- **WHAT YOU WILL DO**:
The lines to return are those from the line holding "This screenshot has" through the last line of the entries below, both included, written exactly and without pictures.

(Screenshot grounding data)
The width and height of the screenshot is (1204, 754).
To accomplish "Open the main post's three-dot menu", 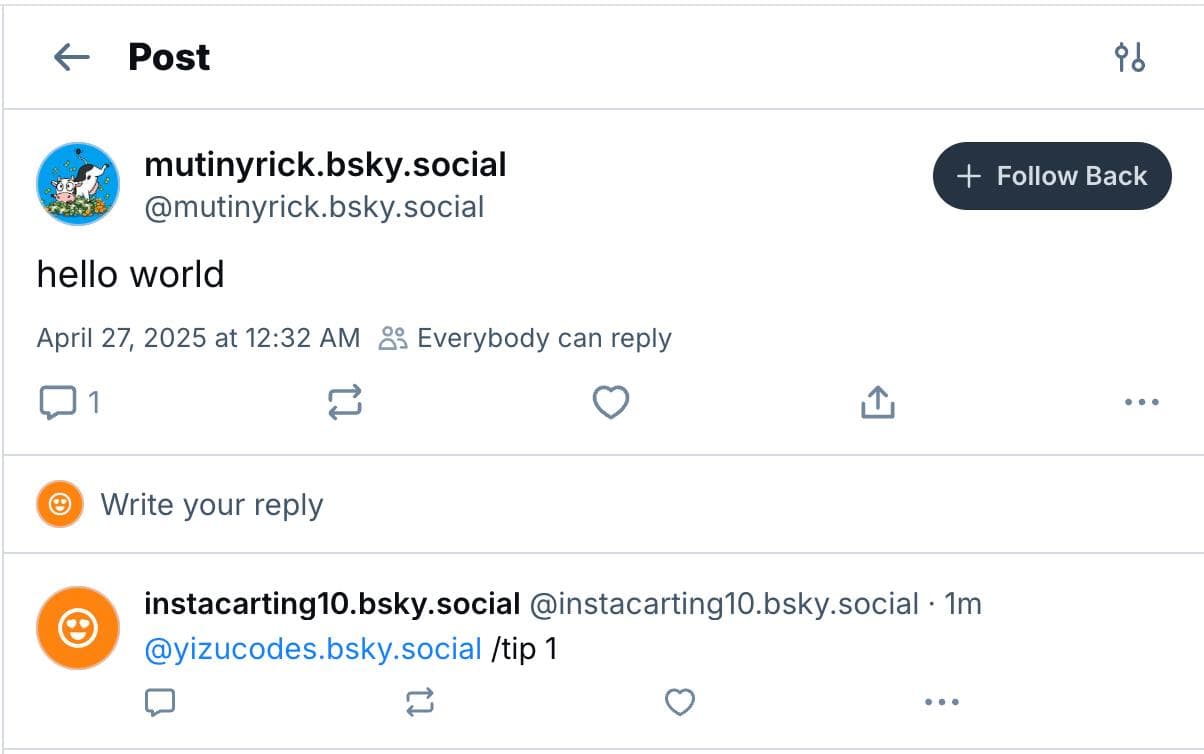I will pyautogui.click(x=1141, y=402).
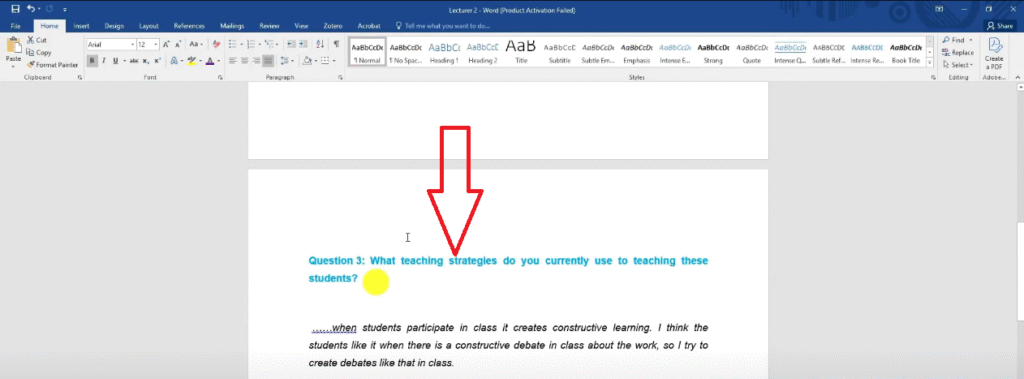
Task: Toggle Italic formatting
Action: click(x=104, y=61)
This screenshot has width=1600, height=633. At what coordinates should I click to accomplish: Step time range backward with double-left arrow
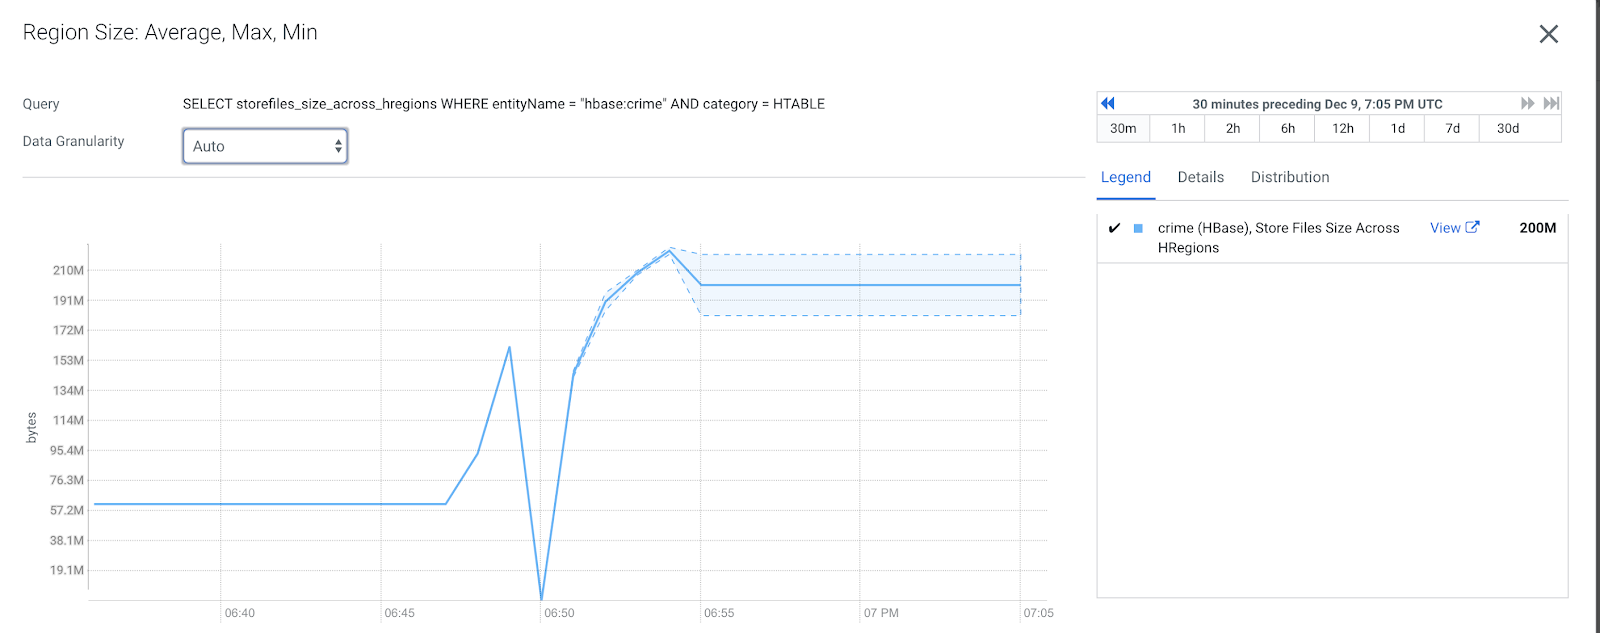click(x=1107, y=103)
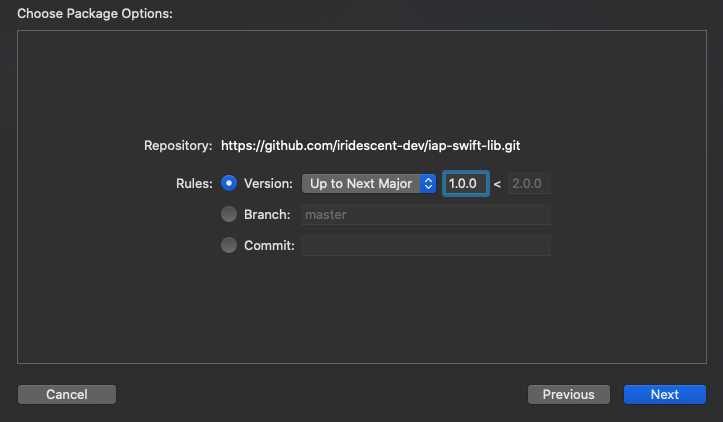Click the Commit: label text
Screen dimensions: 723x422
click(269, 245)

- **ANSWER TO THE PROBLEM**:
This screenshot has width=1600, height=633. At what coordinates should I click to accomplish: Step time range backward with double-left arrow
click(x=1107, y=103)
Click the Commit: label text
Screen dimensions: 723x422
click(269, 245)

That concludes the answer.